— Do this —
Render each line of the records below as a Markdown table with the columns Row and Line, and skip blank lines. Leave the pictures out.
==== Stored records ====
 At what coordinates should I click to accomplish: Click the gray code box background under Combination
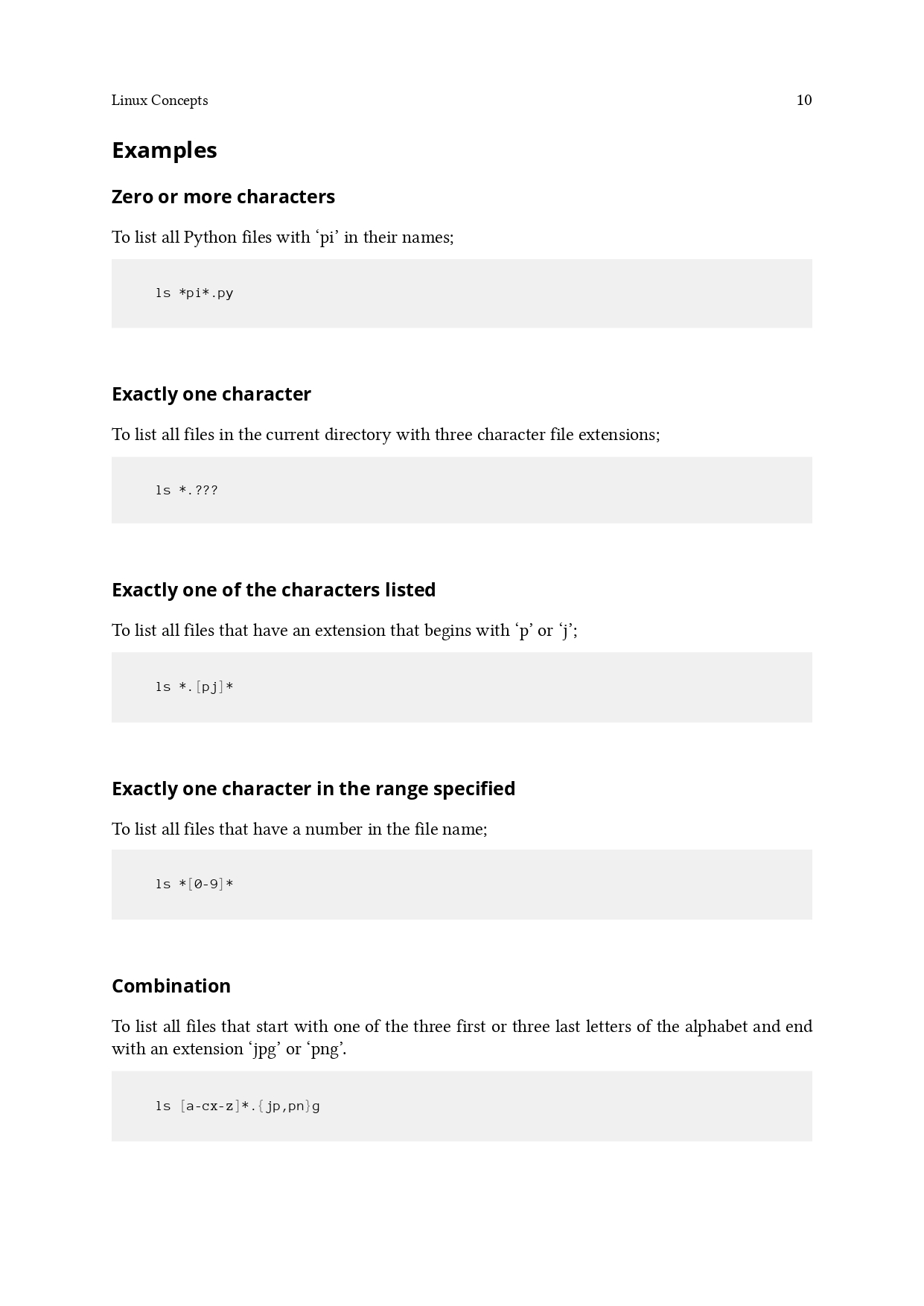pos(462,1106)
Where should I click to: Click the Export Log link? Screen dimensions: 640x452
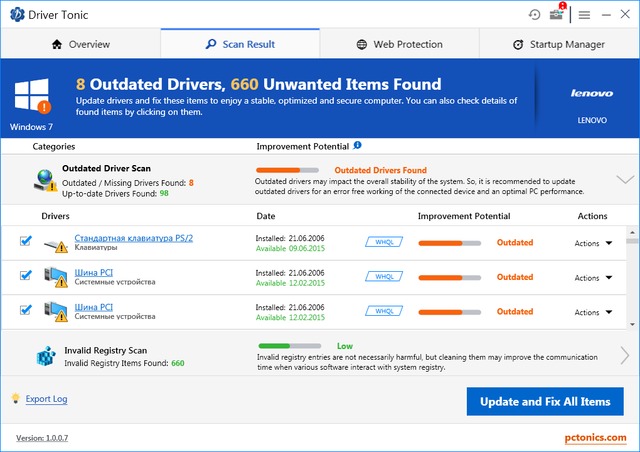[46, 399]
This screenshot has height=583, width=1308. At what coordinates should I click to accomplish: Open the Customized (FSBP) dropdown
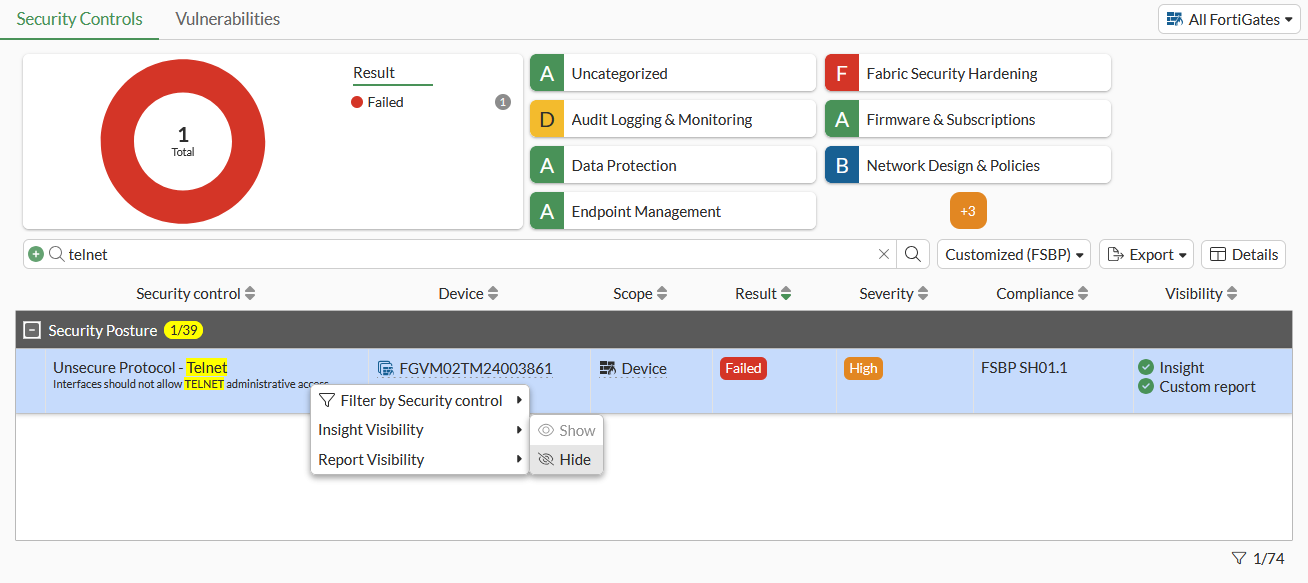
====
— The result —
| Row | Line |
|---|---|
| 1 |  At what coordinates should I click to accomplish: Click the gray code box background under Combination |
| 2 | pos(462,1106) |
| 3 | Where should I click to: Click the Export Log link? Screen dimensions: 640x452 |
| 4 | [46, 399] |
| 5 | This screenshot has height=583, width=1308. At what coordinates should I click to accomplish: Open the Customized (FSBP) dropdown |